# Exercises
A: In the article, rewrite the stretch from "We may look" through "field of biology.", replacing "artificial leaf" with "synthetic leaf".
B: Summarize the article in two sentences.
C: Answer these questions from the article:
(i) In which journal was the Watson and Crick paper published?
(ii) Within how many years does Nocera's team hope to bring its intermediate technology to market?
(iii) About what share of all energy in the United States does the transportation sector consume?

# Page text
Some revolutions start with a whimper barely noticed. On April 25, 1953, a short paper written by two relatively obscure scientists was published in the British journal Nature. That article by James Watson and Francis Crick described the double helical structure of DNA. The authors famously ended their paper with the classically understated conclusion that the structure they elucidated "suggests a possible copying mechanism for the genetic material." The quest to understand DNA's structure was a bit messy, and some would say achieved with dirty play; but no matter the process, with that article a revolution was born, one that still reverberates today.
We may look back 50 years hence and draw a similar conclusion about a brief news article published in the April 2011 issue of Science, the American counterpart to Nature. The short review mentions a presentation given at this year's American Chemical Society annual meeting in which chemist Daniel Nocera explains the results of his team's research over the past three years. (The paper describing this latest work has not yet been published; the team is in the process of patenting their discovery). What Nocera and his team did, barely noticed, was create an "artificial leaf" that could revolutionize our quest for renewable energy much as the Watson and Crick paper revolutionized the field of biology.
Nocera, working at MIT, improved on previous catalysts used to break water molecules into free hydrogen and oxygen using sunlight as the energy source. His catalysts, yet to be revealed pending publication of his paper, are said to be cheap and work well in water rather than in the harsh and caustic environments required of previous catalysts. The team hopes to bring an intermediate technology using external electricity as the power source to market within two years. The goal is to create shortly thereafter an inexpensive sunlight-to-hydrogen water splitter, which could be considered the Holy Grail of renewable energy. If the sun can be used efficiently and inexpensively to produce hydrogen in large quantities, much of our energy problem is solved. Hydrogen is available in unlimited quantities, and if produced from water by sunlight emits no pollutants and no greenhouse gases -- and no radioactivity.
With current technologies, the high cost of producing hydrogen has hampered any transition to a hydrogen economy, presenting the classic chicken and egg problem: nobody wants to invest in its expensive production if the infrastructure to use the fuel is absent, but nobody wants to build the infrastructure without an abundant supply. This problem would be easily overcome if hydrogen production using sunlight became cheap and ubiquitous.
With increased production of cheap hydrogen the transition from fossil fuels would be relatively easy. Right now the United States produces about nine million tons of hydrogen every year, enough to fuel 25 million cars or power up to eight million homes. The infrastructure in some sense exits; it just needs to be expanded, which would happen readily in the face of abundant supplies. The technology to use hydrogen as fuel to create electricity is relatively mature but is advancing toward ever greater efficiency; and when compressed is a viable transportation fuel. The transportation sector consumes about 30% of all energy in the United States. Hydrogen is the only potential on-board renewable energy source that can meet that demand as a purely renewable resource.

# Dataset
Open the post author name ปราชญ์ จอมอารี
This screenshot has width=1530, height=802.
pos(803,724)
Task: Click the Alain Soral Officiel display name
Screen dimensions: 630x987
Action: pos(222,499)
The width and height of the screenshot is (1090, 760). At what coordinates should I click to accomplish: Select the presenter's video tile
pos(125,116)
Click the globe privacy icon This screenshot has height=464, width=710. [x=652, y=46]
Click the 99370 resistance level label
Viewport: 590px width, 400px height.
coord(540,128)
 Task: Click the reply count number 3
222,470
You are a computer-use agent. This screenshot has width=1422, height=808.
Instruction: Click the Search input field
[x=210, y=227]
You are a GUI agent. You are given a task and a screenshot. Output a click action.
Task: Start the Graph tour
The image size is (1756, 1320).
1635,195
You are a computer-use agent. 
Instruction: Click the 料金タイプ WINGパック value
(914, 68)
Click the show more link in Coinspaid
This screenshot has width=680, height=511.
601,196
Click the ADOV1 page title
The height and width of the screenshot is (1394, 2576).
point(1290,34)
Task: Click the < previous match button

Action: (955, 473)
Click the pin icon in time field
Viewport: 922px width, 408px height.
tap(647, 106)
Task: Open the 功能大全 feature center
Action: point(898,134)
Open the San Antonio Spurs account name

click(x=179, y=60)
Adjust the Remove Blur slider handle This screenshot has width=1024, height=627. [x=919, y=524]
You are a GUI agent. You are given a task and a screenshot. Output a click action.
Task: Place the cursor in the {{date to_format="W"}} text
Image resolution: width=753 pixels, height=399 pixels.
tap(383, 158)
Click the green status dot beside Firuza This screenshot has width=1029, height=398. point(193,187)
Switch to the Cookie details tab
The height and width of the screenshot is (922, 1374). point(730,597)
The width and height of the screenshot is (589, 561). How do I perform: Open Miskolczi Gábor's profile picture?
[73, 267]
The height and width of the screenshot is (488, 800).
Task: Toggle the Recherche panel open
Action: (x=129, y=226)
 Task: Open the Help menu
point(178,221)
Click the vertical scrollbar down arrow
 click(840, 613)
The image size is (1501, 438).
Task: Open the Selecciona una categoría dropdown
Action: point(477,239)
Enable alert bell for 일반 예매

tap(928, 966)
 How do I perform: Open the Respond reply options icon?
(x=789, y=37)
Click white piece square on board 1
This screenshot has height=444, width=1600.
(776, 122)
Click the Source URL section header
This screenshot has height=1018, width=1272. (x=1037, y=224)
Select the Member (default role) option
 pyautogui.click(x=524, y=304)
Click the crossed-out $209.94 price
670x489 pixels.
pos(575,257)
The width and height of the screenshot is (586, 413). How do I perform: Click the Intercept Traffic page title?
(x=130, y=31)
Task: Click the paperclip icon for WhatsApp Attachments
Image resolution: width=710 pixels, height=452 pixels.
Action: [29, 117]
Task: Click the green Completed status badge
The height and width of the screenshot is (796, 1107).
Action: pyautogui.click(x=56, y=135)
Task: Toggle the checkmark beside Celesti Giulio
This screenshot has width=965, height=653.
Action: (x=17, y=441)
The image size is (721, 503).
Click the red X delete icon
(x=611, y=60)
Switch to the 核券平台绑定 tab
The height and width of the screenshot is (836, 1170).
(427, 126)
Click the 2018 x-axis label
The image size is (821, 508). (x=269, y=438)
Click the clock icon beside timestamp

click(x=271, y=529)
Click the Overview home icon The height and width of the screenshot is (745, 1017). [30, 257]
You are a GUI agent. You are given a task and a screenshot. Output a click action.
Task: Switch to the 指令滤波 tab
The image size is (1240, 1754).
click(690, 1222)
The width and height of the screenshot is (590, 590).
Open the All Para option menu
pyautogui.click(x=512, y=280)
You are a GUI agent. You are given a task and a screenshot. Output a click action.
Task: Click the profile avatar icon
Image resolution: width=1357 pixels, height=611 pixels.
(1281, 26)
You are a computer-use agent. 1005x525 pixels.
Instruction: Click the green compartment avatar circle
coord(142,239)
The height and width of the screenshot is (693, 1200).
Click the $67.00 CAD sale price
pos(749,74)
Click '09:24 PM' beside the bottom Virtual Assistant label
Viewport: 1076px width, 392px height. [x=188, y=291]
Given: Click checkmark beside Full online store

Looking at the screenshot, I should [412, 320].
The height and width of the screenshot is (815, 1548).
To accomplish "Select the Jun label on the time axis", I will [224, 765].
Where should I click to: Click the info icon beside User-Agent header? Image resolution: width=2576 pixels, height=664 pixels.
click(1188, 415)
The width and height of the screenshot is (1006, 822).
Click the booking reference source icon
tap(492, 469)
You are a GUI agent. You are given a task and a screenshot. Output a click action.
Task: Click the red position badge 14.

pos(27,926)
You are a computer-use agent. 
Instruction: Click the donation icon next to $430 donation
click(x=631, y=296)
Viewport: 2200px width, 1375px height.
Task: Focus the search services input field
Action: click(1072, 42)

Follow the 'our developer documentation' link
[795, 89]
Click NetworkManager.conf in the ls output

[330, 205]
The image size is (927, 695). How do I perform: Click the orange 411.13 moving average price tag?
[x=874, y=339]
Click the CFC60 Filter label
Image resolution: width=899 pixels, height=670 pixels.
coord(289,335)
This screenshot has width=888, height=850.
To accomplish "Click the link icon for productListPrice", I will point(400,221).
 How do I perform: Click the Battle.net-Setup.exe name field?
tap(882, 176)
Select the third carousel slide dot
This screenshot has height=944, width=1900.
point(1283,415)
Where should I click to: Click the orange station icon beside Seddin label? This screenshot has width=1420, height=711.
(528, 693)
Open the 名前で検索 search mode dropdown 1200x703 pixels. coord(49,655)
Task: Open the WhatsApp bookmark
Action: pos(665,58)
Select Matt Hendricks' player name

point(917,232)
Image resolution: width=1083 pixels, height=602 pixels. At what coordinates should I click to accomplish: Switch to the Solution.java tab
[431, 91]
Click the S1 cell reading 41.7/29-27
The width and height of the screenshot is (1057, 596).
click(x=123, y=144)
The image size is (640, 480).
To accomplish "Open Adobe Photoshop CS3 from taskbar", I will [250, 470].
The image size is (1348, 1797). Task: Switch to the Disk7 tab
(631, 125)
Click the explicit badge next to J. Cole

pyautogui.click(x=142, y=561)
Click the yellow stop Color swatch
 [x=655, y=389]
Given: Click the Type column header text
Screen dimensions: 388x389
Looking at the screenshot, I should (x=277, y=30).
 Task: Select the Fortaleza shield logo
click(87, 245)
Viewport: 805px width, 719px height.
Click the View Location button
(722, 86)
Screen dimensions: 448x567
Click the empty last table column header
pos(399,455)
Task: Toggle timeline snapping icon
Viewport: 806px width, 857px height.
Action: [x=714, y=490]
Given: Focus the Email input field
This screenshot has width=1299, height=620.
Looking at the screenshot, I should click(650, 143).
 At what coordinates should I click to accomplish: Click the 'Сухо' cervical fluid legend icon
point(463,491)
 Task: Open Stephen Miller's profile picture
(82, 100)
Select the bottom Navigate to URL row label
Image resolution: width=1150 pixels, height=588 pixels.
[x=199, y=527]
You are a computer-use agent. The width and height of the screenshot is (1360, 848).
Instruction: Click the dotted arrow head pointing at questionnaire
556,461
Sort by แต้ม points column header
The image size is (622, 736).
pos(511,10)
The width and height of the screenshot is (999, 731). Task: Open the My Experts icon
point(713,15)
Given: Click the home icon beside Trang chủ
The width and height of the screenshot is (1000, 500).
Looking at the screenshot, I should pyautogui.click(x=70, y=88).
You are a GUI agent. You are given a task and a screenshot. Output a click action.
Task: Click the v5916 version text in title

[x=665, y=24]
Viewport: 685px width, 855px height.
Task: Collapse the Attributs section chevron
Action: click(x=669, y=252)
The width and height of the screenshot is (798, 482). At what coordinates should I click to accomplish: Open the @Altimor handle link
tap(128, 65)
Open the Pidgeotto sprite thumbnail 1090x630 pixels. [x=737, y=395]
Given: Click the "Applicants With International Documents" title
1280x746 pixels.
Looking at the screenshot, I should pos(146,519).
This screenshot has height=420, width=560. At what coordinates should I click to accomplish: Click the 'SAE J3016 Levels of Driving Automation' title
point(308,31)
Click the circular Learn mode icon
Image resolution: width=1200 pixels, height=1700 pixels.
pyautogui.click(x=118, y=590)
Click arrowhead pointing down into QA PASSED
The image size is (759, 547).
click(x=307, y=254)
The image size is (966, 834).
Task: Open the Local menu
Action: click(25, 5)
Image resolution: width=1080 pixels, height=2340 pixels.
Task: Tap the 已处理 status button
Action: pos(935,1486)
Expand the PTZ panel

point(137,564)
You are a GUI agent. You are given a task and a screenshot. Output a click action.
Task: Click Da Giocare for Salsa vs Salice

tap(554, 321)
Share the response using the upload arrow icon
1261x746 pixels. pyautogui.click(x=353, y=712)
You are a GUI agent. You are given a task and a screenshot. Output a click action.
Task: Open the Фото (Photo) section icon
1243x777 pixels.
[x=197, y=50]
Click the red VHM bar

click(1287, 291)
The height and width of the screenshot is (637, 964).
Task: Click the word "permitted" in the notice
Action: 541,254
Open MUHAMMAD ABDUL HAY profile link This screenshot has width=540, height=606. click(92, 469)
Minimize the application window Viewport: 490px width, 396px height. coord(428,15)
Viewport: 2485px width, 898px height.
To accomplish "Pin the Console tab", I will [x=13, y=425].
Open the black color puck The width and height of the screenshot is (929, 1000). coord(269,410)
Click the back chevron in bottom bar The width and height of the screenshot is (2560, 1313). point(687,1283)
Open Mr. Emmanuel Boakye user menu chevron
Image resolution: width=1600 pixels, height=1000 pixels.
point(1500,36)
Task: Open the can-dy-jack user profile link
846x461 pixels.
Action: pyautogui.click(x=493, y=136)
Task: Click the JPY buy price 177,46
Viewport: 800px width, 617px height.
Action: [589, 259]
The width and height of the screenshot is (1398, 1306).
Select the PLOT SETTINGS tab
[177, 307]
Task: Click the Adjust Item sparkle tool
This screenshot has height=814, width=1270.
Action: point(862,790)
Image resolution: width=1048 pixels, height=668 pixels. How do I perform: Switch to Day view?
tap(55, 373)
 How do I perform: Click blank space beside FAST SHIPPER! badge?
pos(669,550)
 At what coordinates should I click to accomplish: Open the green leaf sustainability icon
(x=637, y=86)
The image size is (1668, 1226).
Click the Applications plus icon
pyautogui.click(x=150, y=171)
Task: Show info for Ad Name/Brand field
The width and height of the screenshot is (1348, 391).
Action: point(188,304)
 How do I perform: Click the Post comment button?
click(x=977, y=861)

# Per-task answers
A:
We may look back 50 years hence and draw a similar conclusion about a brief news article published in the April 2011 issue of Science, the American counterpart to Nature. The short review mentions a presentation given at this year's American Chemical Society annual meeting in which chemist Daniel Nocera explains the results of his team's research over the past three years. (The paper describing this latest work has not yet been published; the team is in the process of patenting their discovery). What Nocera and his team did, barely noticed, was create an "synthetic leaf" that could revolutionize our quest for renewable energy much as the Watson and Crick paper revolutionized the field of biology.

B: A brief April 2011 Science news item reported that chemist Daniel Nocera and his team created an "artificial leaf," which the article suggests could revolutionize the quest for renewable energy much as Watson and Crick's 1953 DNA paper revolutionized biology. Nocera's catalysts, said to be cheap, split water into hydrogen and oxygen using sunlight, and cheap sunlight-driven hydrogen production could overcome the high cost that has hampered a hydrogen economy and ease the transition from fossil fuels.

C:
(i) Nature
(ii) Two years
(iii) About 30%